それでもトラックマンの効果に疑問を持つ意見も根強い。
メジャーリーグで活躍したヨギ・ベラは、野球について、「試合の90%はメンタル面に左右される」と説明したことがあった。ゴルフでは、勝つために必要な残りの要素10%がメンタル面と言う議論もある。それ故に、ジェイソン・デイや他のツアープロは、脳をトレーニングすることで自身のストレスレベルのコントロールを助長するデバイス、iFocusBandを使用している。
デイは、帽子内に3つのセンサーが仕込まれ、ワイヤレスで脳波を計測できるこのデバイスを以前から使用している。この機器により、メンタル面が「110%も向上した」と話すほどだ。
ここまで言うには裏付けもある。昨年の「AT&Tペブルビーチナショナルプロアマ」で6位に入ると、「WGC アクセンチュアマッチプレー選手権」では3位入賞。iFocusBandを使い始めてから僅か1ヶ月後のことだった。その後も「マスターズ」で3位、「全米オープン」でも2位、そして「全米プロゴルフ選手権」では8位という好成績を収めた。
デイは効果について、「ゾーンに入る感覚がわかるようになる。ゾーン状態の感じが理解できるようになるし、それを実戦の場でも再現できるようになる」と力説。iFocusBandに出会う前までは、2人のスポーツ心理学者の指導を受けていたとか。
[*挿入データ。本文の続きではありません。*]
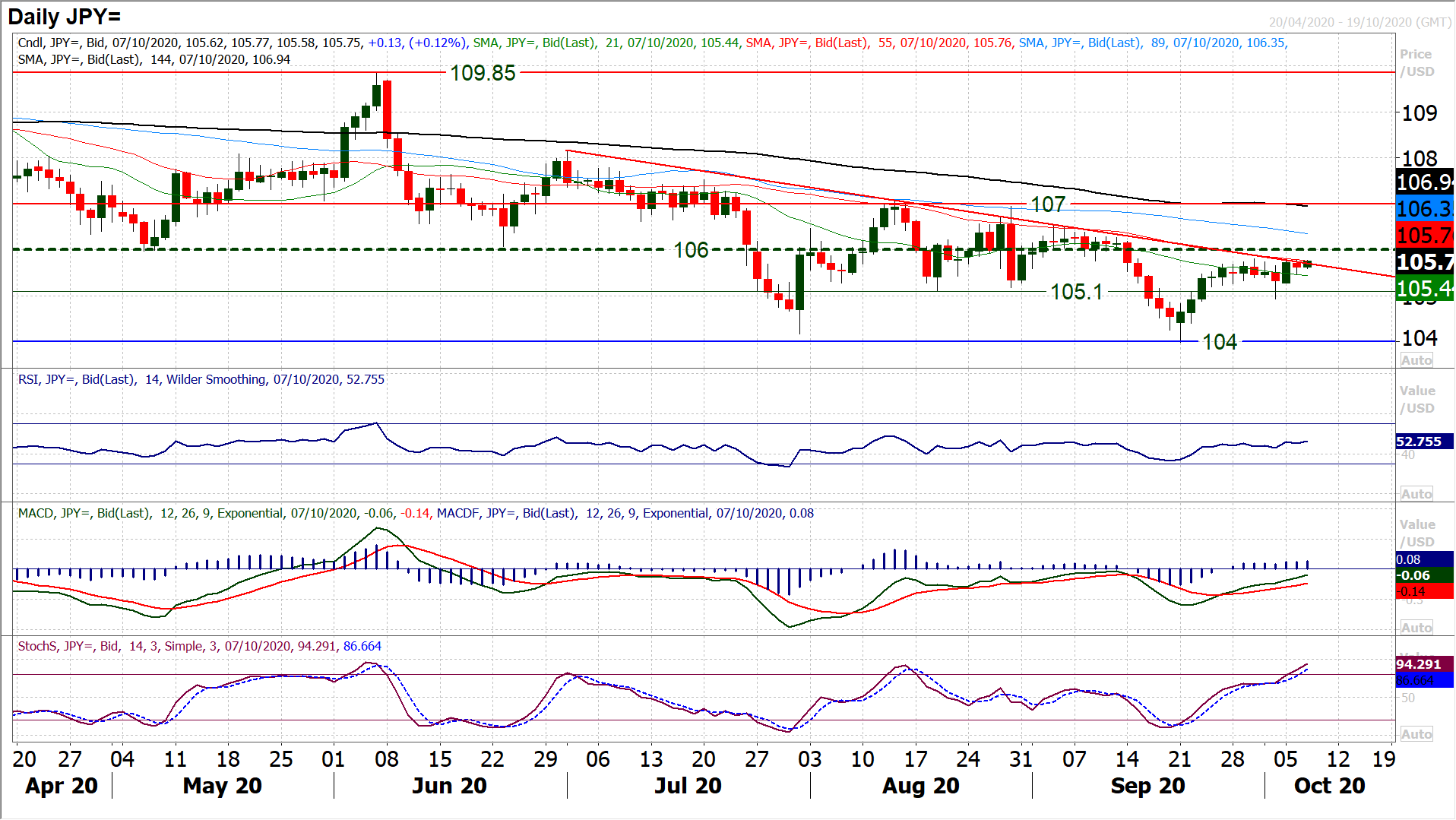Select the Oct 20 month on time axis
1456x820 pixels.
tap(1329, 786)
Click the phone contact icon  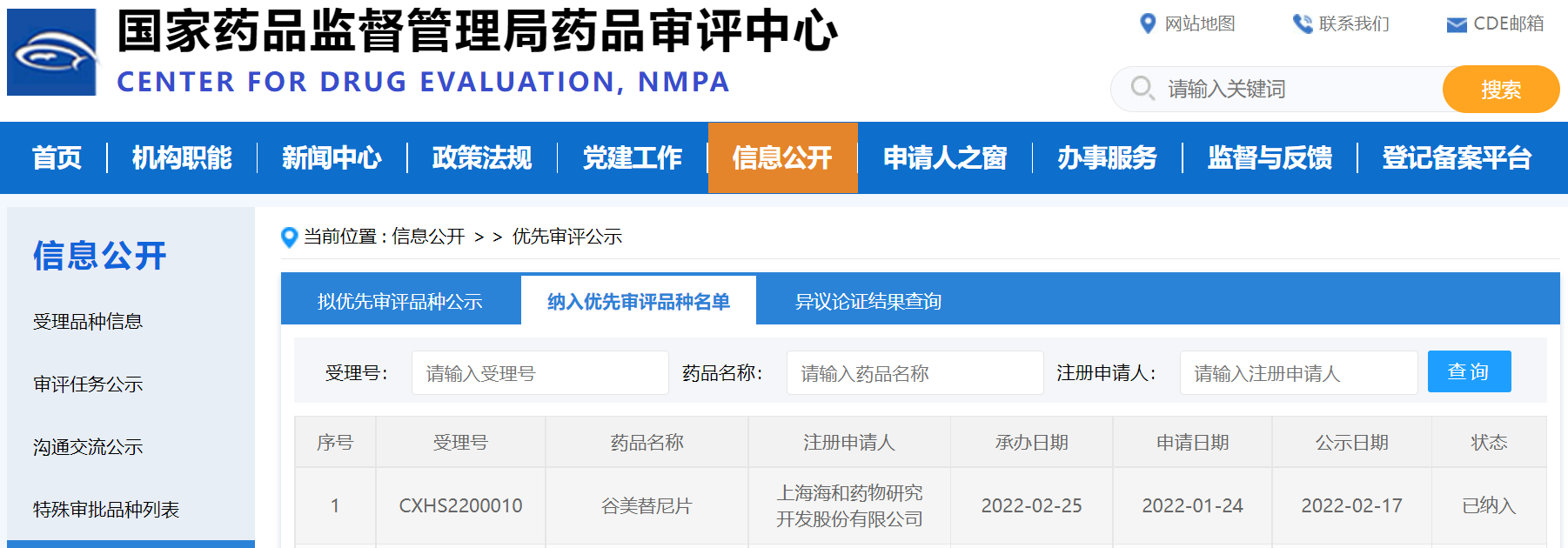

iFocusBandの仕組みはこうだ。センサーが仕込まれた帽子を被ると、集積されたデータをもとに、脳の状態が音声とビジュアルによるグラフィックで表示される。
デイは、iFocusBandについて、次の様に話す。「右脳を使っていると表示されれば、それだけ集中しているということ。メンタルコーチは、考える過程が重要とか、ポジティブに考えることが大事と言うけれど、それを信じられなかった。このデバイスを使えば、はっきりと測定できるからね」。